4.Protestantism and the Protestant Ethic
Roger B. Hill, Ph.D.
© 1992, 1996
With the Reformation, a period of religious and political upheaval in western Europe during the sixteenth century, came a new perspective on work. Two key religious leaders who influenced the development of western culture during this period were Martin Luther and John Calvin. Luther was an Augustinian friar who became discontent with the Catholic church and was a leader within the Protestant movement. He believed that people could serve God through their work, that the professions were useful, that work was the universal base of society and the cause of differing social classes, and that a person should work diligently in their own occupation and should not try to chan
ge from the profession to which he was born. To do so would be to go against God's laws since God assigned each person to his own place in the social hierarchy (Lipset, 1990; Tilgher, 1930).
The major point at which Luther differed from the medieval concept of work was regarding the superiority of one form of work over another. Luther regarded the monastic and contemplative life, held up as the ideal during the middle ages, as an egotistic and unaffectionate exercise on the part of the monks, and he accused them of evading their duty to their neighbors (Tilgher, 1930). For Luther, a person's vocation was equated as his calling, but all calling's were of equal spiritual dignity. This tenant was significant because it affirmed manual labor.
Luther still did not pave the way for a profit-oriented economic system because he disapproved of commerce as an occupation (Lipset, 1990; Tilgher, 1930). From his perspective, commerce did not involve any real work. Luther also believed that each person should earn an income which would meet his basic needs, but to accumulate or horde wealth was sinful.

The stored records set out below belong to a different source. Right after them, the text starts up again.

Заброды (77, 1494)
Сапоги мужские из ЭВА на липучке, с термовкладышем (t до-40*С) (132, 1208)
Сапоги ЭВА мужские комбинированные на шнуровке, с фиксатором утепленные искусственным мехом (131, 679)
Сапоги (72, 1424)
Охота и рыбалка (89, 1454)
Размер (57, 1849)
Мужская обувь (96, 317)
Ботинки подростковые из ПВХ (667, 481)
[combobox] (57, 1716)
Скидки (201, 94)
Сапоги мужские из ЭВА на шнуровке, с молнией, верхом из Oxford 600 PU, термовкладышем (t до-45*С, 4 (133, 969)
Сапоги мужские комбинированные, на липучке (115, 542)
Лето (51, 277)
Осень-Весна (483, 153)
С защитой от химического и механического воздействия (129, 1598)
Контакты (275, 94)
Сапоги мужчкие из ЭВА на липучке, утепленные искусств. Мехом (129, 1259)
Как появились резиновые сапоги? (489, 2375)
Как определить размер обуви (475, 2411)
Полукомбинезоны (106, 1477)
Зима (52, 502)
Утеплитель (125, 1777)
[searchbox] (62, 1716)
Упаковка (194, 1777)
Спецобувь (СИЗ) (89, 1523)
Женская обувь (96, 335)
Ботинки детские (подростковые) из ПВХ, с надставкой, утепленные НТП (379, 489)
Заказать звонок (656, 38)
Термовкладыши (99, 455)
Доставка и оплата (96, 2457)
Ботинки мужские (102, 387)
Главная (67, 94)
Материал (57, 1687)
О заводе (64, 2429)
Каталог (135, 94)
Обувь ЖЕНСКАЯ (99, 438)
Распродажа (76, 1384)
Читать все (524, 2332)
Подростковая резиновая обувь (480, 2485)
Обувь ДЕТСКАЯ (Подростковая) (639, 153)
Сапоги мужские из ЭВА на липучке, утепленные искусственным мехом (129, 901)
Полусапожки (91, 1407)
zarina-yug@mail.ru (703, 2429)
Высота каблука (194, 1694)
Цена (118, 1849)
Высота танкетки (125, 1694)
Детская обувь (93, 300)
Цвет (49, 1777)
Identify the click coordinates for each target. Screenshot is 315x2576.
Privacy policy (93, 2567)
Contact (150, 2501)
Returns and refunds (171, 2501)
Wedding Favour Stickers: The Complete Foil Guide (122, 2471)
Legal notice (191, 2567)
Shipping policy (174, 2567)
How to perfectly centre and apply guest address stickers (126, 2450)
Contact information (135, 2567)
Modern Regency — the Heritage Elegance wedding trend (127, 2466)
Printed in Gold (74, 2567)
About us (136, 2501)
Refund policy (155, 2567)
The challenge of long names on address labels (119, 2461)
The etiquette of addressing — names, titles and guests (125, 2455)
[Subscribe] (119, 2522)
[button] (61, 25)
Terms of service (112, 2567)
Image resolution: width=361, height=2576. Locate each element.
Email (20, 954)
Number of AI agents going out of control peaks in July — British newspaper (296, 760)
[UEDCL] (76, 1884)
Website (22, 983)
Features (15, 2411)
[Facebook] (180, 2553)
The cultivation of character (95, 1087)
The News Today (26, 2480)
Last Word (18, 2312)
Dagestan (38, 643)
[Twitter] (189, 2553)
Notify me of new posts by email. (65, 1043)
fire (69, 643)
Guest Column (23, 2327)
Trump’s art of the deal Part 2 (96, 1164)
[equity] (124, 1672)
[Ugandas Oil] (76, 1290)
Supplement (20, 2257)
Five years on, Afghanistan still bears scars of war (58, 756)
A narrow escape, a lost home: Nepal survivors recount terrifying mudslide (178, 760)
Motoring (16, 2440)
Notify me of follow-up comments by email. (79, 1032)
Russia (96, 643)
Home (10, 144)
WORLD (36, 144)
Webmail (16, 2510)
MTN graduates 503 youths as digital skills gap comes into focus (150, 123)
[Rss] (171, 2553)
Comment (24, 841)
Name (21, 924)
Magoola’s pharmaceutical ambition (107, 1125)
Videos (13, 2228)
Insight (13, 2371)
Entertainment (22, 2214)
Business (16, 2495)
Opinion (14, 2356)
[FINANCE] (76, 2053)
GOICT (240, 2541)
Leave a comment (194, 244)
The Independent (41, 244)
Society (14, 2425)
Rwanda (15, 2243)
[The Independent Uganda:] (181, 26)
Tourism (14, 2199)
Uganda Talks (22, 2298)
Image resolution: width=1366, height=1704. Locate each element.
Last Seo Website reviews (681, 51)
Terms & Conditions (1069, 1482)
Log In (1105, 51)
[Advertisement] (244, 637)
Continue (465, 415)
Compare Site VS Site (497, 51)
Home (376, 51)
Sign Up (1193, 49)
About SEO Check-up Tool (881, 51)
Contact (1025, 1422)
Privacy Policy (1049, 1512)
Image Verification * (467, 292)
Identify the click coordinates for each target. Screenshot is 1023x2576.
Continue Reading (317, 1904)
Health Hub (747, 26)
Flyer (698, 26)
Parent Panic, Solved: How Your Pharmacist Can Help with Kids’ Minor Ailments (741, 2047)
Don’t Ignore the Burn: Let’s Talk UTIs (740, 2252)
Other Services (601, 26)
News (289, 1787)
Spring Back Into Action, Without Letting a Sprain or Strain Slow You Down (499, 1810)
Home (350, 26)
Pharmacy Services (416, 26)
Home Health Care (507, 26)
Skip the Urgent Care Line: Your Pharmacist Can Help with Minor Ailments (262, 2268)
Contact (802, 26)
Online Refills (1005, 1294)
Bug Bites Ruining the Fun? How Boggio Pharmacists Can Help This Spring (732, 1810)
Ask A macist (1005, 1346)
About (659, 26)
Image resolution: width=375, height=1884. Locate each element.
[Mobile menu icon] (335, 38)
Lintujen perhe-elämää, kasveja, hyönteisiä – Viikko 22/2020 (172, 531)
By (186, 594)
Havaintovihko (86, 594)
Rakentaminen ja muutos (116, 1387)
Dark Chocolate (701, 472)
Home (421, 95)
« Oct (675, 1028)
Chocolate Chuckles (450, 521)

According to Weber (1904, 1905), it was John Calvin who introduced the theological doctrines which combined with those of Martin Luther to form a significant new attitude toward work. Calvin was a French theologian whose concept of predestination was revolutionary. Central to Calvinist belief was the Elect, those persons chosen by God to inherit eternal life. All other people were damned and nothing could change that since God was unchanging. While it was impossible to know for certain whether a person was one of the Elect, one could have a sense of it based on his own personal encounters with God. Outwardly the only evidence was in the person's daily life and deeds, and success in one's worldly endeavors was a sign of possible inclusion as one of the Elect. A person who was indifferent and displayed idleness was most certainly one of the damned, but a person who was active, austere, and hard-working gave evidence to himself and to others that he was one of God's chosen ones (Tilgher, 1930).
Calvin taught that all men must work, even the rich, because to work was the will of God. It was the duty of men to serve as God's instruments here on earth, to reshape the world in the fashion of the Kingdom of God, and to become a part of the continuing process of His creation (Braude, 1975). Men were not to lust after wealth, possessions, or easy living, but were to reinvest the profits of their labor into financing further ventures. Earnings were thus to be reinvested over and over again, ad infinitum, or to the end of time (Lipset, 1990). Using profits to help others rise from a lessor level of subsistence violated God's will since persons could only demonstrate that they were among the Elect through their own labor (Lipset, 1990).
Selection of an occupation and pursuing it to achieve the greatest profit possible was considered by Calvinists to be a religious duty. Not only condoning, but encouraging the pursuit of unlimited profit was a radical departure from the Christian beliefs of the middle ages. In addition, unlike Luther, Calvin considered it appropriate to seek an occupation which would provide the greatest earnings possible. If that meant abandoning the family trade or profession, the change was not only allowed, but it was considered to be one's religious duty (Tilgher, 1930).
The norms regarding work which developed out of the Protestant Reformation, based on the combined theological teachings of Luther and Calvin, encouraged work in a chosen occupation with an attitude of service to God, viewed work as a calling and avoided placing greater spiritual dignity on one job than another, approved of working diligently to achieve maximum profits, required reinvestment of profits back into one's business, allowed a person to change from the craft or profession of his father, and associated success in one's work with the likelihood of being one of God's Elect.